During the talk about reinventing mobility, Hawthorne also said that as we invest heavily in transit expansion, other forms of mobility should be at the center, considered in a way that can rebalance the design of the public realm to initiate a shift.
“And in some ways, it’s a return to how Los Angeles was designed,” he said, recalling the city of 100 years ago, where streetcars, pedestrians, cyclists and yes — private autos — all equitably shared the street space.
If the conversation in the Los Angeles Arts District last week briefly recalled some of those bygone days, it did so in ways that were firmly rooted in the crises of today.
The transportation sector in California pumps millions of tons of climate warming gases into the atmosphere every year. In fact, without scaling back the fossil-fueled transportation sector, all of the green electricity produced by California will not be enough for the state to reach its climate goals, said Scott Wiener, a state senator from San Francisco. Put simply, he said that we need to drive less.
“California, right now, because of our land-use patterns … we’re tanking our climate goals,” said Wiener, at CoMotion, calling to mind the all-too-familiar suburban building pattern, driven by widespread access to cars, and a pattern writ large in Los Angeles.
Efforts to reduce driving will take many forms. Multiple options, easily accessed by emerging partnerships between the public and private sectors, are constantly coming forward, and are being rapidly fine-tuned. They are evolving into “partnerships that are meaningful,” as described by Joshua Schank, chief innovation officer for the Los Angeles County Metropolitan Transportation Authority, calling attention to a pilot project between LA Metro and Via to provide on-demand, door-to-door mobility service, similar to what Lyft and Uber provide.
“Those are models that have a shot at becoming sustainable,” said Schank.
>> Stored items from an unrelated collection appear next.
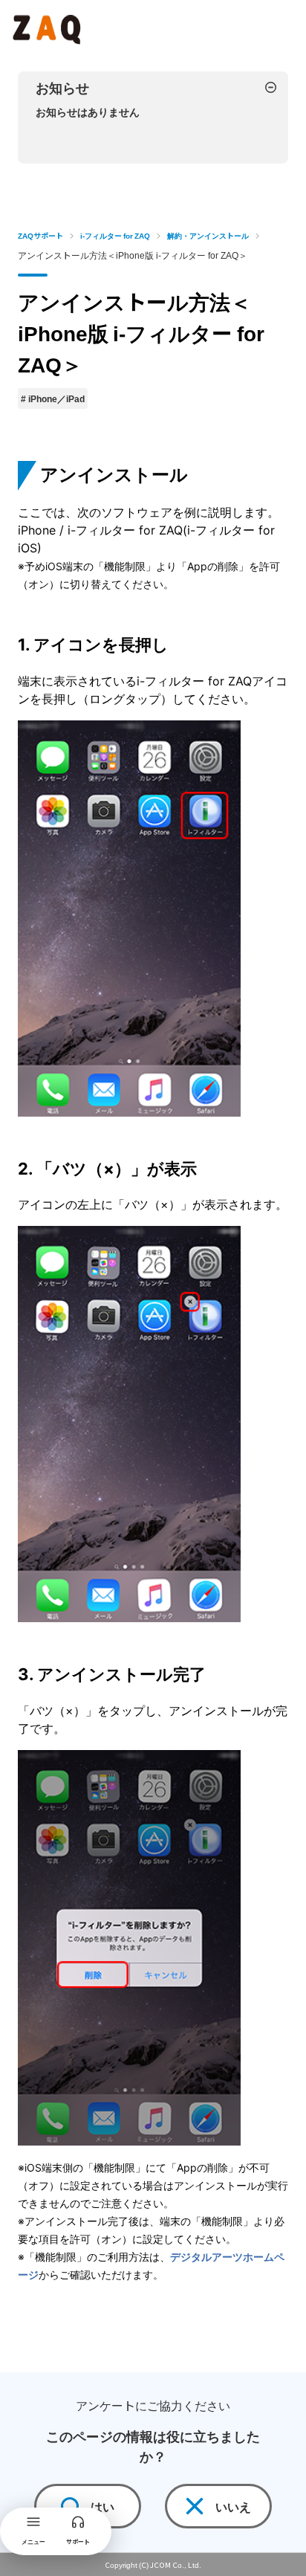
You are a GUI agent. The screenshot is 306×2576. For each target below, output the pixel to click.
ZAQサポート (40, 235)
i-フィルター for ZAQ (115, 235)
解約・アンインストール (208, 235)
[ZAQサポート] (48, 27)
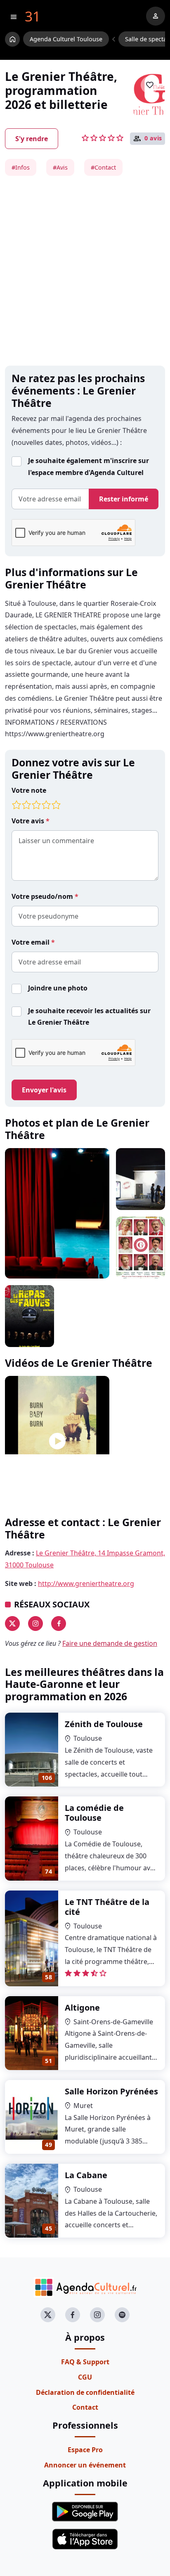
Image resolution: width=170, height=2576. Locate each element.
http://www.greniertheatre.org (86, 1583)
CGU (85, 2377)
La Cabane (86, 2175)
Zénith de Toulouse (104, 1724)
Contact (85, 2407)
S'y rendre (31, 138)
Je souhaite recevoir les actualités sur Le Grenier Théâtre (89, 1016)
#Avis (60, 167)
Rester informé (123, 498)
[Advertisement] (85, 271)
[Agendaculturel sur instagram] (97, 2314)
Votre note (29, 790)
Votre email (31, 942)
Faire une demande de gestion (109, 1643)
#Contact (103, 167)
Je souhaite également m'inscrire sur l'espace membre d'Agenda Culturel (88, 466)
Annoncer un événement (85, 2465)
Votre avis (29, 820)
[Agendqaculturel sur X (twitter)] (47, 2314)
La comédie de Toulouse (94, 1812)
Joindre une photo (57, 988)
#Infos (21, 167)
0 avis (153, 138)
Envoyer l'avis (44, 1089)
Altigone (82, 2007)
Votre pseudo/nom (43, 896)
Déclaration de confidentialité (85, 2392)
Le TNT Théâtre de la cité (107, 1906)
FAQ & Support (85, 2361)
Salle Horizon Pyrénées (111, 2091)
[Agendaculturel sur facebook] (72, 2314)
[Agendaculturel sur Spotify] (122, 2314)
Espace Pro (85, 2449)
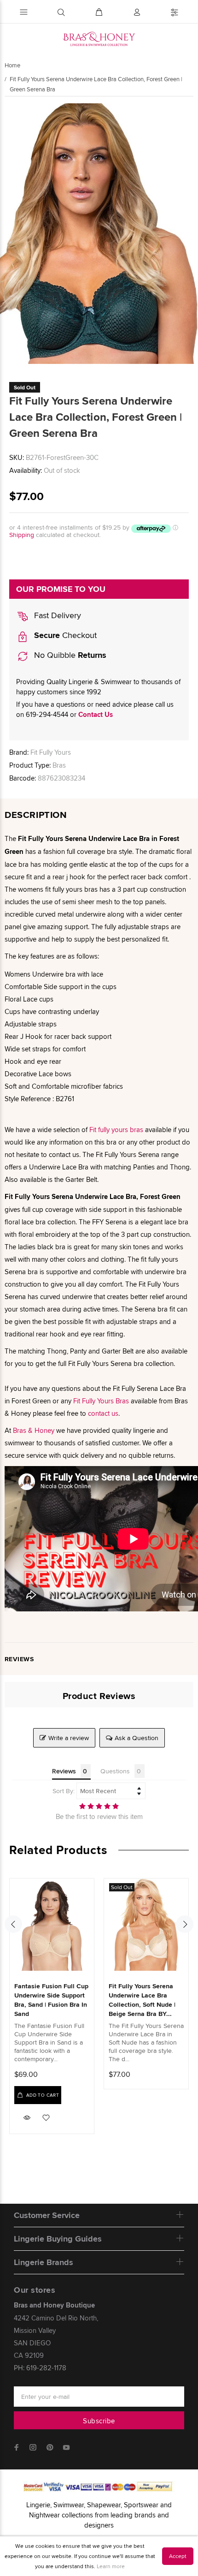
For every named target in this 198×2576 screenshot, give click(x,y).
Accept (177, 2556)
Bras (59, 765)
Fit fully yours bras (116, 1129)
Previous (13, 1924)
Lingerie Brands (43, 2262)
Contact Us (95, 715)
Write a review (68, 1737)
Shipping (21, 534)
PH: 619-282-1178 (40, 2368)
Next (184, 1924)
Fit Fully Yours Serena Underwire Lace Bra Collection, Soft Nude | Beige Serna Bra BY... (142, 1999)
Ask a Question (136, 1737)
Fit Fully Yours (50, 752)
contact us (103, 1413)
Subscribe (99, 2421)
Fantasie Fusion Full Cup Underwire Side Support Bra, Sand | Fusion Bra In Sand (51, 1999)
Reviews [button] (64, 1771)
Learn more (111, 2566)
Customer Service (47, 2215)
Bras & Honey (33, 1430)
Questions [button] (115, 1771)
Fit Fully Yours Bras (101, 1401)
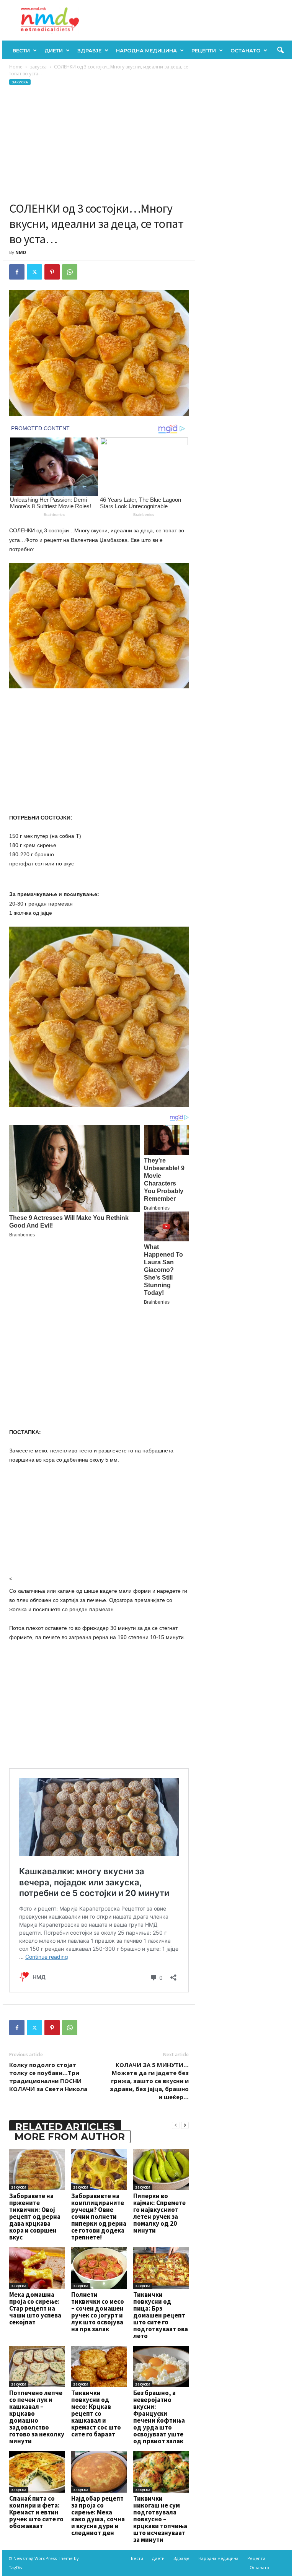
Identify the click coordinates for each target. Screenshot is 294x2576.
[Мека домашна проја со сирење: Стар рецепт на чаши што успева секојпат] (37, 2267)
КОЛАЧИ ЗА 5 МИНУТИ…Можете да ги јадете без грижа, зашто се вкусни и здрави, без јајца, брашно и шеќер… (149, 2081)
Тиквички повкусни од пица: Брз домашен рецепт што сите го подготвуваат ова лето (160, 2315)
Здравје (89, 50)
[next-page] (185, 2125)
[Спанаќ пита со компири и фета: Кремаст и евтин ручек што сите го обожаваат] (37, 2471)
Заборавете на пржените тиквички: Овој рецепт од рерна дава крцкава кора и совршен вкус (34, 2216)
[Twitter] (34, 272)
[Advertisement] (99, 143)
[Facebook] (16, 272)
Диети (53, 50)
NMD (20, 252)
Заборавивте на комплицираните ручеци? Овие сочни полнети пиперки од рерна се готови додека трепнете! (98, 2216)
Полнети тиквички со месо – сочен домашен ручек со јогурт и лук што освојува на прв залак (97, 2311)
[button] (280, 50)
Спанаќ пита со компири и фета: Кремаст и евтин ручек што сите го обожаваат (36, 2512)
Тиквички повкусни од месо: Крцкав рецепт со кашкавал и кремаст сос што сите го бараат (96, 2413)
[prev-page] (176, 2125)
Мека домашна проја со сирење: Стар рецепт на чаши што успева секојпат (35, 2308)
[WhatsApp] (69, 272)
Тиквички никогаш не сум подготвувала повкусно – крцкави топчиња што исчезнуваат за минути (160, 2519)
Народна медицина (146, 50)
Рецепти (203, 50)
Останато (245, 50)
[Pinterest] (52, 272)
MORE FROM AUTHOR (70, 2136)
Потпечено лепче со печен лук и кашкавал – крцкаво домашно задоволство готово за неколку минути (36, 2417)
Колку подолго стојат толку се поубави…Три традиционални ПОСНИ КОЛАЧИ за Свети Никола (48, 2077)
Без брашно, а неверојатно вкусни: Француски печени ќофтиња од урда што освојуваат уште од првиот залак (159, 2417)
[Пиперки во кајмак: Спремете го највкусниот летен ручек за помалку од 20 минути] (161, 2169)
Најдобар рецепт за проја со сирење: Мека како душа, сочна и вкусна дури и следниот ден (98, 2515)
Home (16, 66)
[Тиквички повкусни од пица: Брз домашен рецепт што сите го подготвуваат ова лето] (161, 2267)
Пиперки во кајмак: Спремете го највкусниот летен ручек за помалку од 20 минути (159, 2213)
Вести (21, 50)
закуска (38, 66)
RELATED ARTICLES (65, 2126)
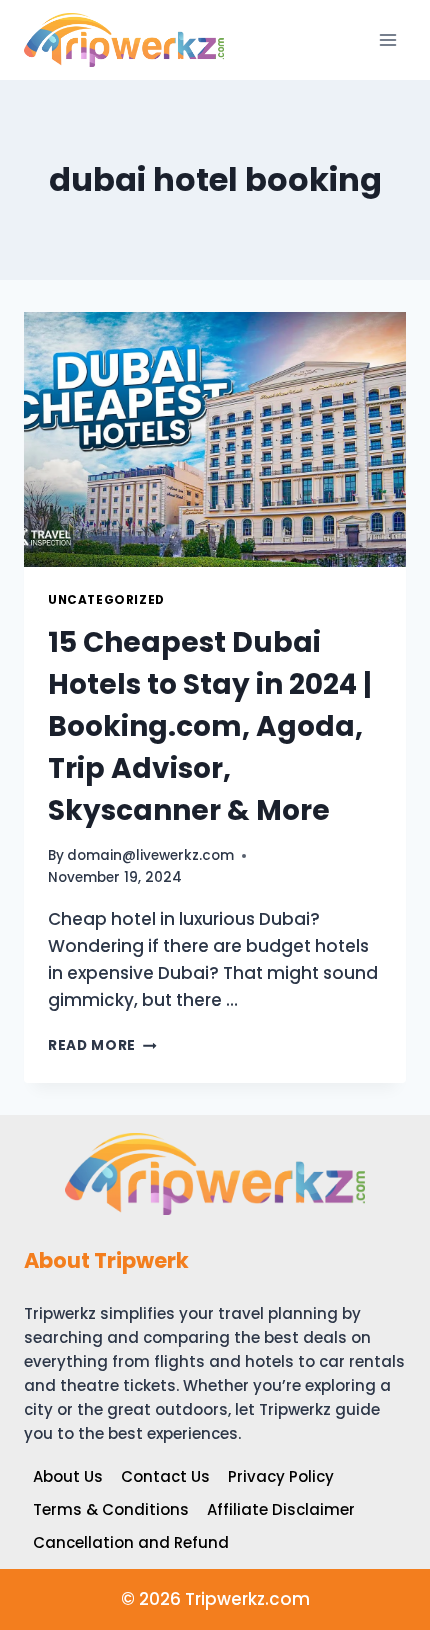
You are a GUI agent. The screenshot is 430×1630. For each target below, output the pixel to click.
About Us (68, 1476)
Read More (102, 1045)
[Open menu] (387, 39)
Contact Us (165, 1476)
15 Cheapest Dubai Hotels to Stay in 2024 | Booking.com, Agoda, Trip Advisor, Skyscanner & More (210, 726)
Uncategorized (106, 600)
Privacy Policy (281, 1476)
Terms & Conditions (111, 1509)
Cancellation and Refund (131, 1542)
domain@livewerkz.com (150, 855)
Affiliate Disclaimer (281, 1509)
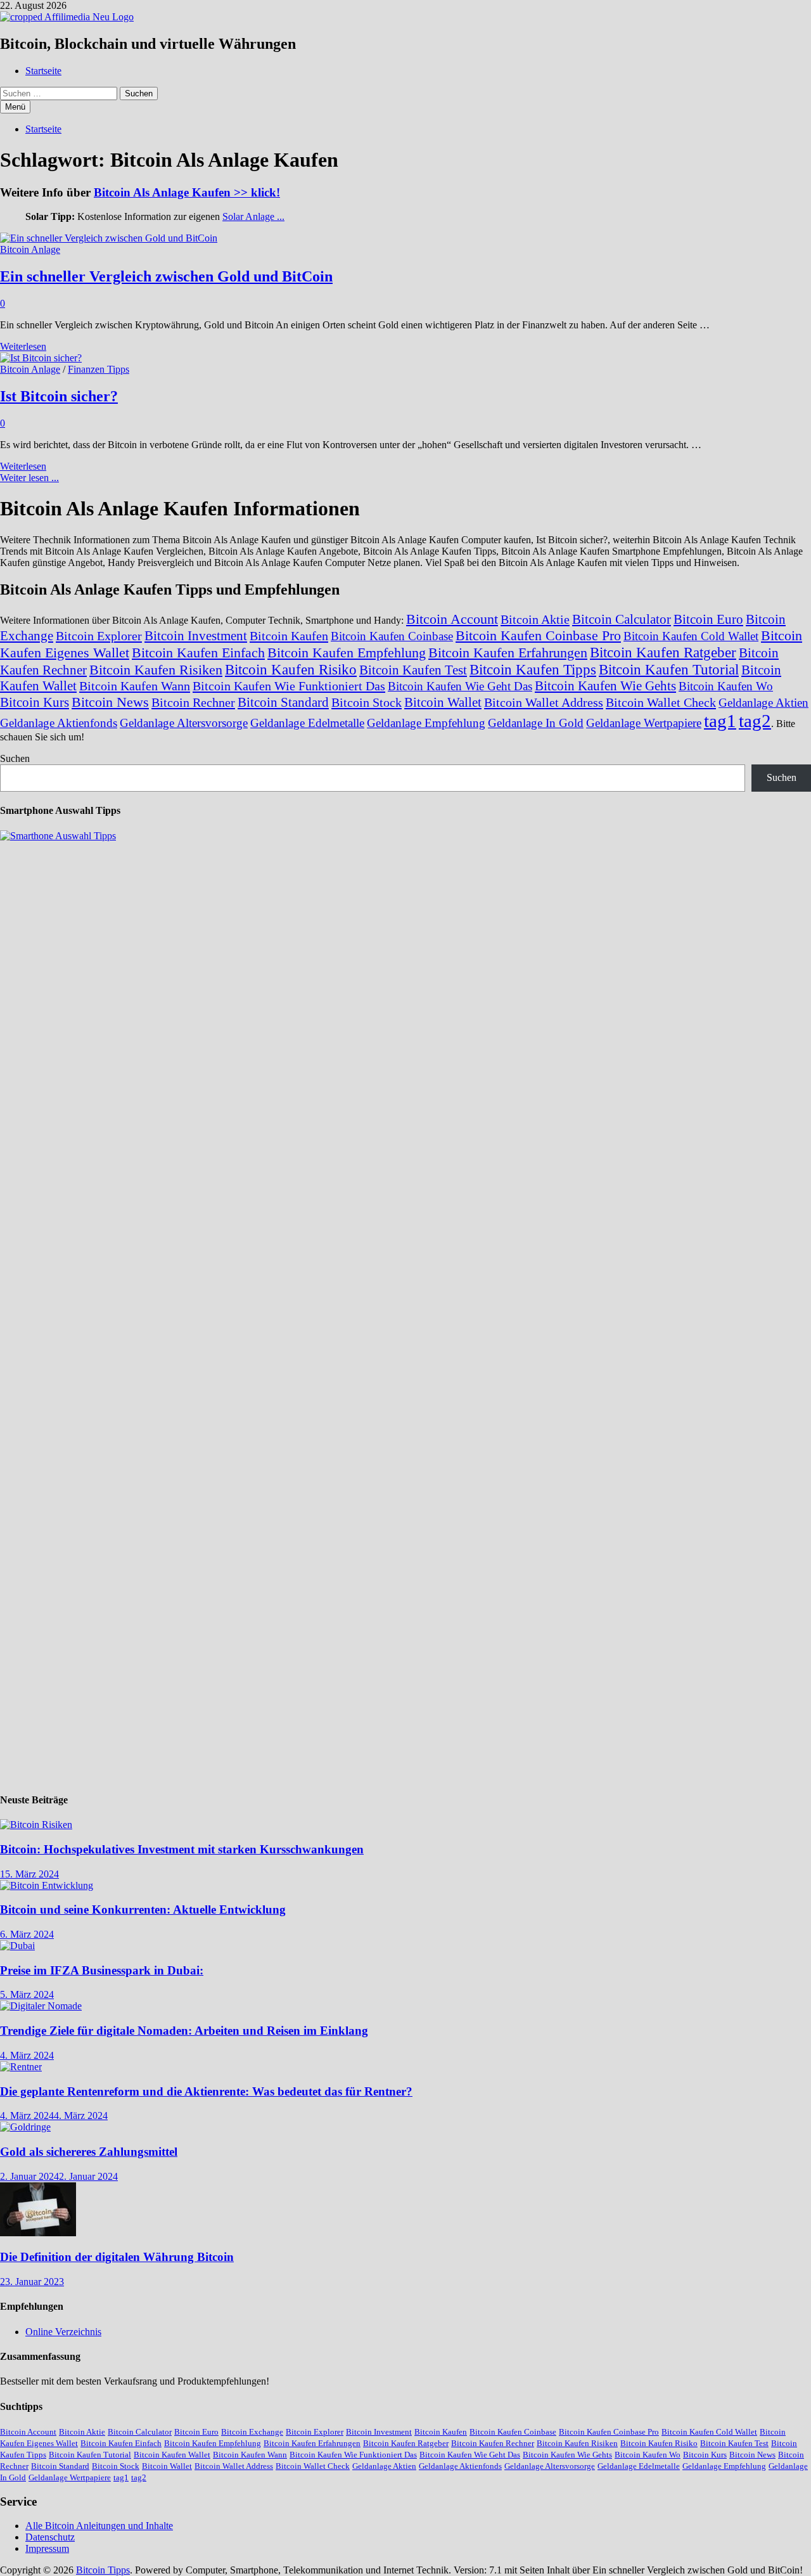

And of course, it would not be a new mobility conference without a prolonged and multi-sided look at bikes and scooters. There was no shortage of calls for improved and expanded infrastructure, as well as technology developments to firmly elevate these transportation modes from being a fraction of total trips to a truly sustainable mode that effectively reduces auto traffic congestion.
“I would argue that there are more people out on the streets, biking and walking, and scootering than we’re giving ourselves credit for,” said Eli Akira Kaufman, executive director of the Los Angeles County Bicycle Coalition. “So once again, instead of approaching the conversation as a deficit perspective of what’s not happening, I think we need to start to shine a brighter light on what is happening.”
Parking the car and climbing onto a bike or scooter — or bus or train — may start to look more attractive as Los Angeles and other cities take a harder look at congestion pricing, which would attach fees to car use in certain districts. Los Angeles plans to introduce a related pilot project in the next two years.
“We are changing the urban landscape here in L.A. County. We’ve got dozens of transit and highway projects,” said Phil Washington, CEO of LA Metro, which currently has four major rail lines under construction, as well as several highway projects. “Building this great infrastructure and imagining a new city and county is not enough. We need to change behavior, with regard to congestion.”
CoMotion LA was also the kickoff for a new initiative to grow public-private partnerships around transportation innovation known as Urban Movement Labs, which will identify some of the transportation challenges in Los Angeles, and then set up pilots to address them. Some of the founding partners of the Urban Movement Labs include the mayor’s office of economic development, the L.A. Cleantech Incubator, Los Angeles World Airports as well as private companies like Lyft, Waymo and Verizon.
“It’s a way to be more collaborative,” Lilly Shoup, senior director of policy and partnerships at Lyft, said of the Urban Mobility Labs project. “To be different sectors to solve real-world challenges, and community challenges.
“So getting out, and talking to community members, working with community organizations, is really the only way we can drive adoption and acceptance of new mobility modes, and really ensure that we are meeting the demand that people have in their actual day-to-day lives,” she added.